New Philippines leader appoints police, military chiefs

By Hader Glang

ZAMBOANGA CITY, the Philippines (AA) – A day after being sworn in as the Philippines’ 16th president, Rodrigo Duterte has presided over the oath-taking ceremonies of the country’s new police and military chiefs.

Duterte — the first president from the troubled southern island of Mindanao — formally installed Ronald Dela Rosa as head of the Philippine National Police at Camp Crame in Quezon City on Friday, before swearing in Gen.
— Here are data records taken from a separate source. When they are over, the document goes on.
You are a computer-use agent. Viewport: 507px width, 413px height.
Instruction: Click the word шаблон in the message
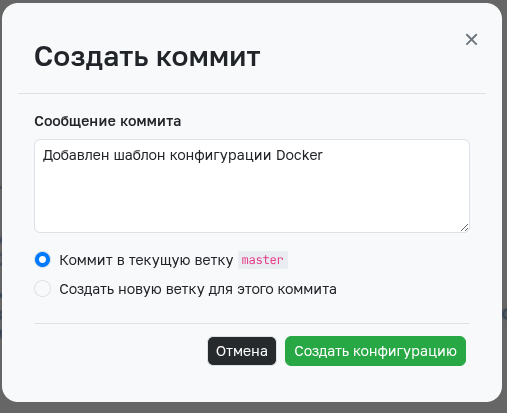(x=139, y=155)
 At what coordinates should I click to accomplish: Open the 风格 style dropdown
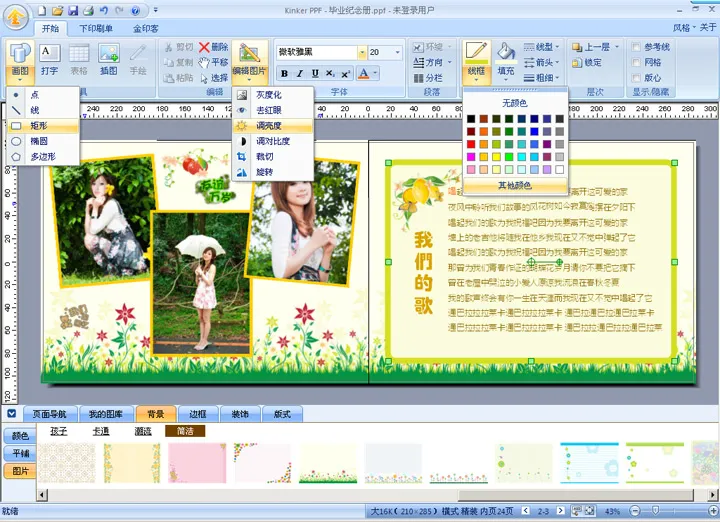click(x=685, y=28)
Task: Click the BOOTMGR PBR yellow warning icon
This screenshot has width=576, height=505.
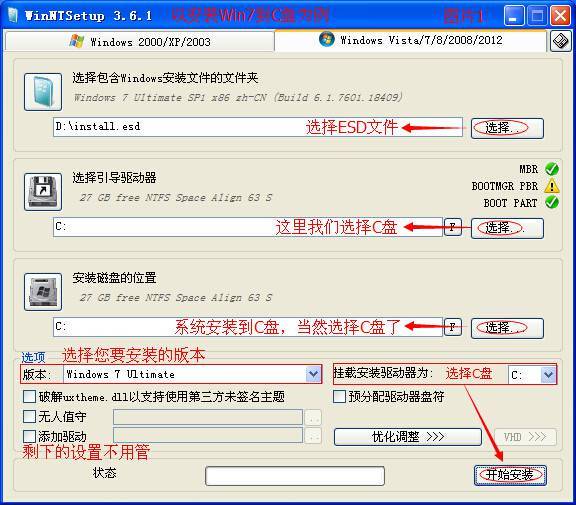Action: [552, 186]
Ricardo Visaya as Armed Forces of the Philippines chief in Camp Aguinaldo.

In his speech at Dela Rosa’s oath-taking ceremony, the president warned that he would not tolerate corrupt practices among the police force, adding, “but do your duty, I will die for you.”
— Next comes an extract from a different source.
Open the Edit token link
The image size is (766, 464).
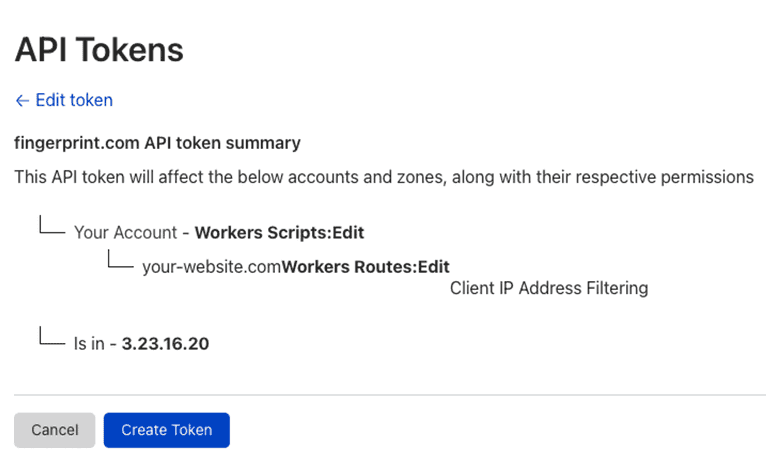click(73, 100)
He underlined, however, “I also know sometimes you can become a bad boy in the organization so beginning from now, I will not tolerate, zero tolerance for abuses committed by the law enforcement,” Philstar reported.
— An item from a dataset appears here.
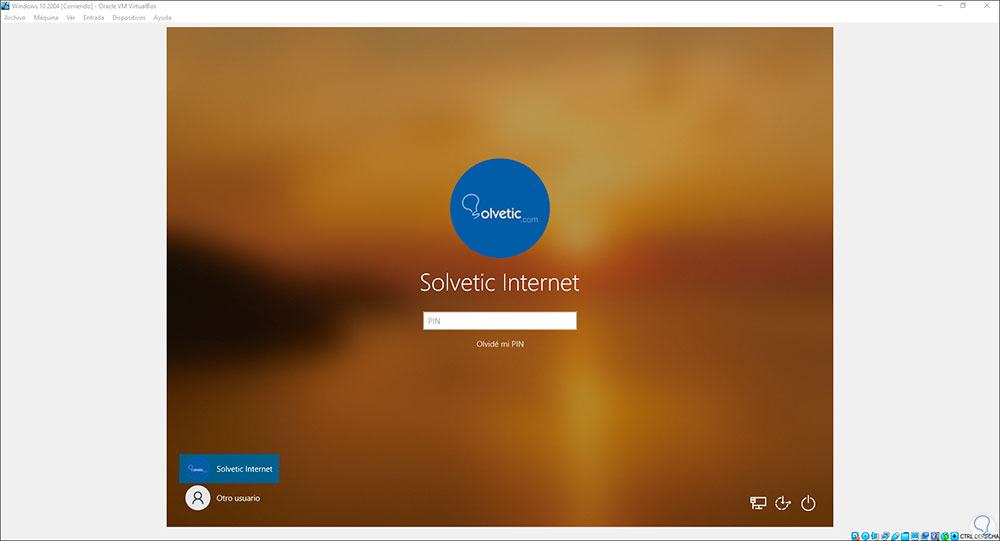Select the Otro usuario avatar icon

point(198,498)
Duterte had served 22 years as the mayor of southern Davao City before winning the May 9 election on a crime-fighting campaign.

Under the outspoken politician, the city transformed from a crime-ridden hovel to a peaceful and investment-friendly city, where he imposed bans on public smoking, and the selling of alcohol and the operation of entertainment spots past midnight.

However, his pledge to work toward re-imposing the death penalty, his comments on journalist killings and his offering of bounties for drug suspects have led to rights groups expressing concerns over such stances in a country that has suffered from extrajudicial killings.

On Friday, Duterte — a lawyer by profession — reiterated that police may only shoot criminals to defend themselves or others, and only after declaring authority and the crime committed.

“If there is a resistance that plays your life in jeopardy then by all means shoot and shoot him dead. That is my order,” he told the police force at Camp Crame. “Do your duty and if in the process you kill one thousand persons because you were doing your duty, I will protect you. And if they try to impeach me, I will hurry the process and we will go out of the service together.”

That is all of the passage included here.